• _Saved data entries_:
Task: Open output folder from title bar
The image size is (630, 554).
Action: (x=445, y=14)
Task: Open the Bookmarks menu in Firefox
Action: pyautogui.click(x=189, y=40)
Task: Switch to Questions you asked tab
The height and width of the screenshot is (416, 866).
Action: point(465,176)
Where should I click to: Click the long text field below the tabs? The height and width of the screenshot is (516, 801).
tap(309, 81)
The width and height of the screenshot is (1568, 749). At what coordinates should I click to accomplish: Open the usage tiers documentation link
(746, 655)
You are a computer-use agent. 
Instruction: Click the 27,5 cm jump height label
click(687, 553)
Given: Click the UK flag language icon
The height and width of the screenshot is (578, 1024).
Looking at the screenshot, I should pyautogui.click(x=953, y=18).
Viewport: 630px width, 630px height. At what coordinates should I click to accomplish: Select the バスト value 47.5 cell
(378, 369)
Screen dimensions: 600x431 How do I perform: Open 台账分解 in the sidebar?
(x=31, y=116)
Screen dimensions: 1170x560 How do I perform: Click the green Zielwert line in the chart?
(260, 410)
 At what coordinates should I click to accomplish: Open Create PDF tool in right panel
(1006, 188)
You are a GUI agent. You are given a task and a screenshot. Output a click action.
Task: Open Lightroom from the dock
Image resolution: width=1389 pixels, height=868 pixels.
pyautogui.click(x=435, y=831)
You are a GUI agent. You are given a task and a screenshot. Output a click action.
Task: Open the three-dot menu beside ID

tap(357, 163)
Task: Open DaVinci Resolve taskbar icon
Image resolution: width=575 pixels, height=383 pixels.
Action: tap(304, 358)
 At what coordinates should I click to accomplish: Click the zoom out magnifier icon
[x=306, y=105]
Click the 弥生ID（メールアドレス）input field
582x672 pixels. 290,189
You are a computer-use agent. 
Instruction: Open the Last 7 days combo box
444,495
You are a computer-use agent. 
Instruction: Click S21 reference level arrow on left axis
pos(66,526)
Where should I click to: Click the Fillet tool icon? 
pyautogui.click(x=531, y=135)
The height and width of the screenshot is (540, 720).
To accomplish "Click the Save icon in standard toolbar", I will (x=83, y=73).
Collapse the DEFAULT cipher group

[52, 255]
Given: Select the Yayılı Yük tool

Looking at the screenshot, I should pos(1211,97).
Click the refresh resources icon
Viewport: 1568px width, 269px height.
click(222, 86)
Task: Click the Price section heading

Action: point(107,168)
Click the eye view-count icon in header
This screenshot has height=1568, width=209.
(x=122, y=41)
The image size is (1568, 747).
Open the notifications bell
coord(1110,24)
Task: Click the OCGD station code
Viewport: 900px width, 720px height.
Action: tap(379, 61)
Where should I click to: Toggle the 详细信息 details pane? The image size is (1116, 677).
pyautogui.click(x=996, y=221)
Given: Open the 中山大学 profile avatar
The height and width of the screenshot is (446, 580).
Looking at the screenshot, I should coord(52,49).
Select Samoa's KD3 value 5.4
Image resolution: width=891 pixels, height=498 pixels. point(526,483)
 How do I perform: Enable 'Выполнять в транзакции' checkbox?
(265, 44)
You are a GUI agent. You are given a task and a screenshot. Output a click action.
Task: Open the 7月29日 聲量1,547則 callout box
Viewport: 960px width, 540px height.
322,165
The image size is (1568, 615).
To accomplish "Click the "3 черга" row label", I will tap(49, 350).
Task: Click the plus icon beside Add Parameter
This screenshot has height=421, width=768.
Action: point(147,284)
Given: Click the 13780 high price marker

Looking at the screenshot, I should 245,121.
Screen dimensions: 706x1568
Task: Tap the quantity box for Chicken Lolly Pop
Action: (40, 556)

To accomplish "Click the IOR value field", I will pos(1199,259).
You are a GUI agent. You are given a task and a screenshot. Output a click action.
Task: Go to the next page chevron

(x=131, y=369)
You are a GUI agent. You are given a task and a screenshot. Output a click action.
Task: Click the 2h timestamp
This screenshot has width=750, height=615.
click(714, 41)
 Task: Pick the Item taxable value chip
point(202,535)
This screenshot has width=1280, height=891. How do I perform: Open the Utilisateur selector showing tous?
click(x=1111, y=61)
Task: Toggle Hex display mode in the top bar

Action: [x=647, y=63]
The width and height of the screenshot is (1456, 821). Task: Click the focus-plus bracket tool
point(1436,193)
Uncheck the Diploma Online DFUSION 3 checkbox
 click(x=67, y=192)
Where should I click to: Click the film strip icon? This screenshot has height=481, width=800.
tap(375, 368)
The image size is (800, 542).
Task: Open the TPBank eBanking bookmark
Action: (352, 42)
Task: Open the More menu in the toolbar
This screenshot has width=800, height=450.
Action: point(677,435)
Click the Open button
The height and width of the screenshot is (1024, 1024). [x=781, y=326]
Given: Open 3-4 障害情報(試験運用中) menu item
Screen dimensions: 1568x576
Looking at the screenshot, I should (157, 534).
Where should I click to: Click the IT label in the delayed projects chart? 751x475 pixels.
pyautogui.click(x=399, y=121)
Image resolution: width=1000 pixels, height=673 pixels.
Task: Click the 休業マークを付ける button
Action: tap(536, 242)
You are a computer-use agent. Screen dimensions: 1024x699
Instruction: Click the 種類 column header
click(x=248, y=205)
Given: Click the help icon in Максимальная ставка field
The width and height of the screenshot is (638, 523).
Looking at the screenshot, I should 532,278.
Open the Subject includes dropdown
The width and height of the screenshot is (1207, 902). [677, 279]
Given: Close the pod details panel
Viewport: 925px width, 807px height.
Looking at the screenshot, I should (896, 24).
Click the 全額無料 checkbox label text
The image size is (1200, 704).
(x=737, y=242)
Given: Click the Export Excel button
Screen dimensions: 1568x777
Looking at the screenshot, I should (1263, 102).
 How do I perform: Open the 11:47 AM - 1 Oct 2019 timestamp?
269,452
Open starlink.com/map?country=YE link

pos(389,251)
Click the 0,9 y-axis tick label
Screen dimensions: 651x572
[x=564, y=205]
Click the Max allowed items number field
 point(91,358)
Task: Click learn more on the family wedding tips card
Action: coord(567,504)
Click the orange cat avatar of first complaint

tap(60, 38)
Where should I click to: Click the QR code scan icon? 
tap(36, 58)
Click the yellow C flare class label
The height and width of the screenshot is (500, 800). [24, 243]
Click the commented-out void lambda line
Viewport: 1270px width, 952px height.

• _Work item_: None of the records may be omitted or altered when they are given again.

• _Answer for this exercise_:
Task: Open output folder from title bar
The image size is (630, 554).
Action: (x=445, y=14)
Task: Open the Bookmarks menu in Firefox
Action: pyautogui.click(x=189, y=40)
Task: Switch to Questions you asked tab
The height and width of the screenshot is (416, 866).
Action: point(465,176)
Where should I click to: Click the long text field below the tabs? The height and width of the screenshot is (516, 801).
tap(309, 81)
The width and height of the screenshot is (1568, 749). At what coordinates should I click to accomplish: Open the usage tiers documentation link
(746, 655)
You are a computer-use agent. 
Instruction: Click the 27,5 cm jump height label
click(687, 553)
Given: Click the UK flag language icon
The height and width of the screenshot is (578, 1024).
Looking at the screenshot, I should pyautogui.click(x=953, y=18).
Viewport: 630px width, 630px height. At what coordinates should I click to accomplish: Select the バスト value 47.5 cell
(378, 369)
Screen dimensions: 600x431 How do I perform: Open 台账分解 in the sidebar?
(x=31, y=116)
Screen dimensions: 1170x560 How do I perform: Click the green Zielwert line in the chart?
(260, 410)
 At what coordinates should I click to accomplish: Open Create PDF tool in right panel
(1006, 188)
You are a GUI agent. You are given a task and a screenshot. Output a click action.
Task: Open Lightroom from the dock
Image resolution: width=1389 pixels, height=868 pixels.
pyautogui.click(x=435, y=831)
You are a GUI agent. You are given a task and a screenshot. Output a click action.
Task: Open the three-dot menu beside ID

tap(357, 163)
Task: Open DaVinci Resolve taskbar icon
Image resolution: width=575 pixels, height=383 pixels.
Action: tap(304, 358)
 At what coordinates should I click to accomplish: Click the zoom out magnifier icon
[x=306, y=105]
Click the 弥生ID（メールアドレス）input field
582x672 pixels. 290,189
You are a computer-use agent. 
Instruction: Open the Last 7 days combo box
444,495
You are a computer-use agent. 
Instruction: Click S21 reference level arrow on left axis
pos(66,526)
Where should I click to: Click the Fillet tool icon? 
pyautogui.click(x=531, y=135)
The height and width of the screenshot is (540, 720).
To accomplish "Click the Save icon in standard toolbar", I will (x=83, y=73).
Collapse the DEFAULT cipher group

[52, 255]
Given: Select the Yayılı Yük tool

Looking at the screenshot, I should pos(1211,97).
Click the refresh resources icon
Viewport: 1568px width, 269px height.
click(222, 86)
Task: Click the Price section heading

Action: point(107,168)
Click the eye view-count icon in header
This screenshot has height=1568, width=209.
(x=122, y=41)
The image size is (1568, 747).
Open the notifications bell
coord(1110,24)
Task: Click the OCGD station code
Viewport: 900px width, 720px height.
Action: tap(379, 61)
Where should I click to: Toggle the 详细信息 details pane? The image size is (1116, 677).
pyautogui.click(x=996, y=221)
Given: Open the 中山大学 profile avatar
The height and width of the screenshot is (446, 580).
Looking at the screenshot, I should coord(52,49).
Select Samoa's KD3 value 5.4
Image resolution: width=891 pixels, height=498 pixels. point(526,483)
 How do I perform: Enable 'Выполнять в транзакции' checkbox?
(265, 44)
You are a GUI agent. You are given a task and a screenshot. Output a click action.
Task: Open the 7月29日 聲量1,547則 callout box
Viewport: 960px width, 540px height.
322,165
The image size is (1568, 615).
To accomplish "Click the "3 черга" row label", I will tap(49, 350).
Task: Click the plus icon beside Add Parameter
This screenshot has height=421, width=768.
Action: point(147,284)
Given: Click the 13780 high price marker

Looking at the screenshot, I should 245,121.
Screen dimensions: 706x1568
Task: Tap the quantity box for Chicken Lolly Pop
Action: (40, 556)

To accomplish "Click the IOR value field", I will pos(1199,259).
You are a GUI agent. You are given a task and a screenshot. Output a click action.
Task: Go to the next page chevron

(x=131, y=369)
You are a GUI agent. You are given a task and a screenshot. Output a click action.
Task: Click the 2h timestamp
This screenshot has width=750, height=615.
click(714, 41)
 Task: Pick the Item taxable value chip
point(202,535)
This screenshot has width=1280, height=891. How do I perform: Open the Utilisateur selector showing tous?
click(x=1111, y=61)
Task: Toggle Hex display mode in the top bar

Action: [x=647, y=63]
The width and height of the screenshot is (1456, 821). Task: Click the focus-plus bracket tool
point(1436,193)
Uncheck the Diploma Online DFUSION 3 checkbox
 click(x=67, y=192)
Where should I click to: Click the film strip icon? This screenshot has height=481, width=800.
tap(375, 368)
The image size is (800, 542).
Task: Open the TPBank eBanking bookmark
Action: (352, 42)
Task: Open the More menu in the toolbar
This screenshot has width=800, height=450.
Action: point(677,435)
Click the Open button
The height and width of the screenshot is (1024, 1024). [x=781, y=326]
Given: Open 3-4 障害情報(試験運用中) menu item
Screen dimensions: 1568x576
Looking at the screenshot, I should (157, 534).
Where should I click to: Click the IT label in the delayed projects chart? 751x475 pixels.
pyautogui.click(x=399, y=121)
Image resolution: width=1000 pixels, height=673 pixels.
Task: Click the 休業マークを付ける button
Action: tap(536, 242)
You are a computer-use agent. Screen dimensions: 1024x699
Instruction: Click the 種類 column header
click(x=248, y=205)
Given: Click the help icon in Максимальная ставка field
The width and height of the screenshot is (638, 523).
Looking at the screenshot, I should 532,278.
Open the Subject includes dropdown
The width and height of the screenshot is (1207, 902). [677, 279]
Given: Close the pod details panel
Viewport: 925px width, 807px height.
Looking at the screenshot, I should (896, 24).
Click the 全額無料 checkbox label text
The image size is (1200, 704).
(x=737, y=242)
Given: Click the Export Excel button
Screen dimensions: 1568x777
Looking at the screenshot, I should (1263, 102).
 How do I perform: Open the 11:47 AM - 1 Oct 2019 timestamp?
269,452
Open starlink.com/map?country=YE link

pos(389,251)
Click the 0,9 y-axis tick label
Screen dimensions: 651x572
[x=564, y=205]
Click the Max allowed items number field
 point(91,358)
Task: Click learn more on the family wedding tips card
Action: coord(567,504)
Click the orange cat avatar of first complaint

tap(60, 38)
Where should I click to: Click the QR code scan icon? 
tap(36, 58)
Click the yellow C flare class label
The height and width of the screenshot is (500, 800). [24, 243]
Click the commented-out void lambda line
Viewport: 1270px width, 952px height.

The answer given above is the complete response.